***** DOCUMENT SECTION

Reputation: 1360
I plan on getting a huge folder of data. The total size of the folder would be approximately 2TB
and it would be comprised of about 2 million files. I will need to perform some processing on those files (mainly removing 99% of them).
I anticipate some issues due to the size of the data. In particular, I would like to know if Python is able to list these files correctly using os.listdir()
in a reasonable time.
For instance, I know from experience that in some cases, deleting huge folders like this one on Ubuntu can be painful.
Upvotes: 4
Views: 1955
Reputation: 155506
os.scandir
was created largely because of issues with using os.listdir
on huge directories, so I would expect os.listdir
to suffer in the scenario you describe, where os.scandir
should perform better, both because it can process the folders with lower memory consumption and because (typically) you benefit at least a little by avoiding per-entry stat
calls (e.g. to distinguish files from directories).

**********
***** ENTRIES SUPPLIED

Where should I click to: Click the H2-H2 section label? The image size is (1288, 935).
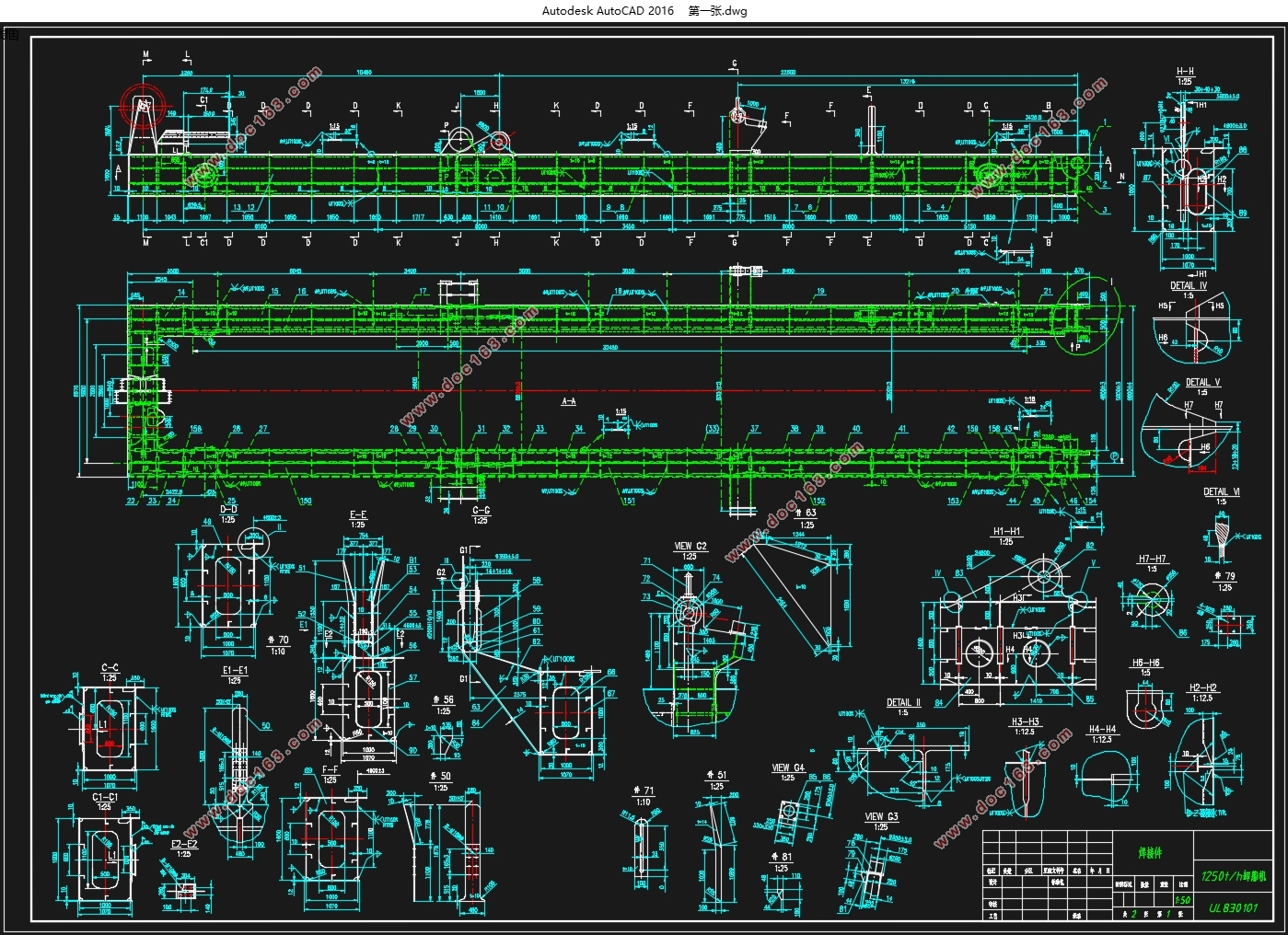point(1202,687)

**********
***** ENTRIES SUPPLIED

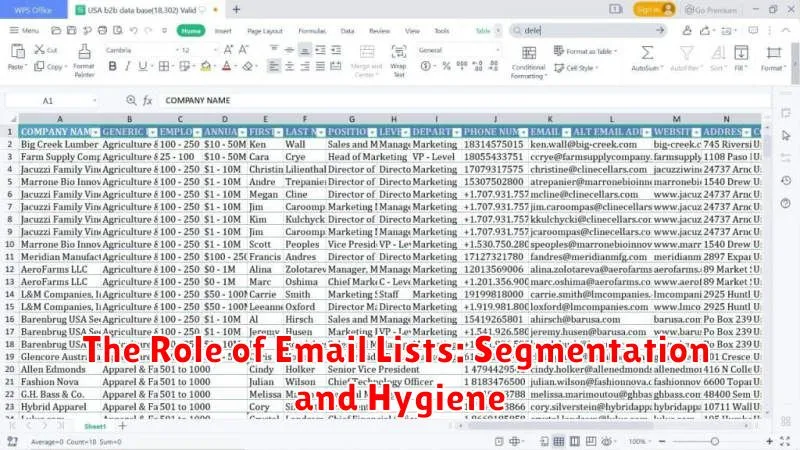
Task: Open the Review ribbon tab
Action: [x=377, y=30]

**********

**EXERCISES:**
(a) Translate this sentence from the forum thread on listing large directories in Python into Spanish: "For instance, I know from experience that in some cases, deleting huge folders like this one on Ubuntu can be painful."
(b) Carry on the forum thread about listing huge directories in Python from the point where it stops.
You won't need the records above.

**RESULTS FOR EACH TASK:**
(a) Por ejemplo, sé por experiencia que, en algunos casos, eliminar carpetas enormes como esta en Ubuntu puede ser un calvario.

(b)
Upvotes: 6
Reputation: 23556
Unless you're given those millions of files already in the form of huge folder, you may easily separate them when copying, for example, use first few characters of the file as a folder name, for example:
abcoweowiejr.jpg goes to abc/ folder
012574034539.jpg goes to 012/ folder
and so on... This way you never have to read a folder that has millions of files.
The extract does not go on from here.